FAQ
- Why is the upper atmosphere relevant for life on earth
- What is airglow?
- What is a "network"?
- What is "mesopause change"
Why is the upper atmosphere relevant for life on earth?
Air pressure in the upper atmosphere is so low that you cannot breath, and your blood would boil unless your body was protected by a space suit. So, why should we care? Astronauts are also part of "life on earth", and therefore their opinion also counts: When they approach earth from space, their space ship suffers an atmospheric breaking effect already as high as 120 km (this is what NASA calls "re-entry interface").
And for people on the ground? See below, "mesopause change".

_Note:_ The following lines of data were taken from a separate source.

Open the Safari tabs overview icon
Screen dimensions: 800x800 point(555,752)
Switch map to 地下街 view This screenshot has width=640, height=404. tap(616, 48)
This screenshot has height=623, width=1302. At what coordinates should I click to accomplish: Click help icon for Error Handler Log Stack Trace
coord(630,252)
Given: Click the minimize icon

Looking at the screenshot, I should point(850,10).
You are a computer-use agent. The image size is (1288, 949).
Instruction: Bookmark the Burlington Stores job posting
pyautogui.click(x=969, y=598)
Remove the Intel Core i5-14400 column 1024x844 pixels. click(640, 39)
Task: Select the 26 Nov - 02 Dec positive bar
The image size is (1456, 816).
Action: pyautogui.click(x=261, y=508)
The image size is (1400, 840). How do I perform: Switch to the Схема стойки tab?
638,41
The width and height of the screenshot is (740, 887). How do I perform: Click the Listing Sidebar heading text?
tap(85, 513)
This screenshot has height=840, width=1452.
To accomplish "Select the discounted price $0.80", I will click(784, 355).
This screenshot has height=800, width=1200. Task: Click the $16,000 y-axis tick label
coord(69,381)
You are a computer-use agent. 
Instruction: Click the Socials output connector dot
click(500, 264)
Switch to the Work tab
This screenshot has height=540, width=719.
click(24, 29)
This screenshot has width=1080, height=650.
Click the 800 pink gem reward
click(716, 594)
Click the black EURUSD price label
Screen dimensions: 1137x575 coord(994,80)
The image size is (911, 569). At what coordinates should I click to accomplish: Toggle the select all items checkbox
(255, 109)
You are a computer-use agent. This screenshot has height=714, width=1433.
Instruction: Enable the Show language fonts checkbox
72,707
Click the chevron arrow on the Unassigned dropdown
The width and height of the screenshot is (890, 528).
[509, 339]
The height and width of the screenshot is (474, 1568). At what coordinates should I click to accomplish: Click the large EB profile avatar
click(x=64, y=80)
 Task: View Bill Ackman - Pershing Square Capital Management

There is also a coupling between the upper and lower atmosphere. This means that the global circulation of the atmosphere cannot be understood by studying only the lower atmosphere. The global circulation is influenced by waves that can break in the upper atmosphere. Those waves are produced in the lower atmosphere, but their upward propagation is favored or inhibited by wind systems at intermediate levels. The old idea that the "stratification" of the stratosphere means that interactions between atmospheric layers are impossible, and meteorology therefore has to deal only with the lower atmosphere, the "troposphere", is a thing of the past. The atmosphere can only be successfully described and understood as a whole. The upper limit of this "whole" is continually shifted upwards by the need to include more and more of the upper atmosphere in order to model the atmosphere reliably.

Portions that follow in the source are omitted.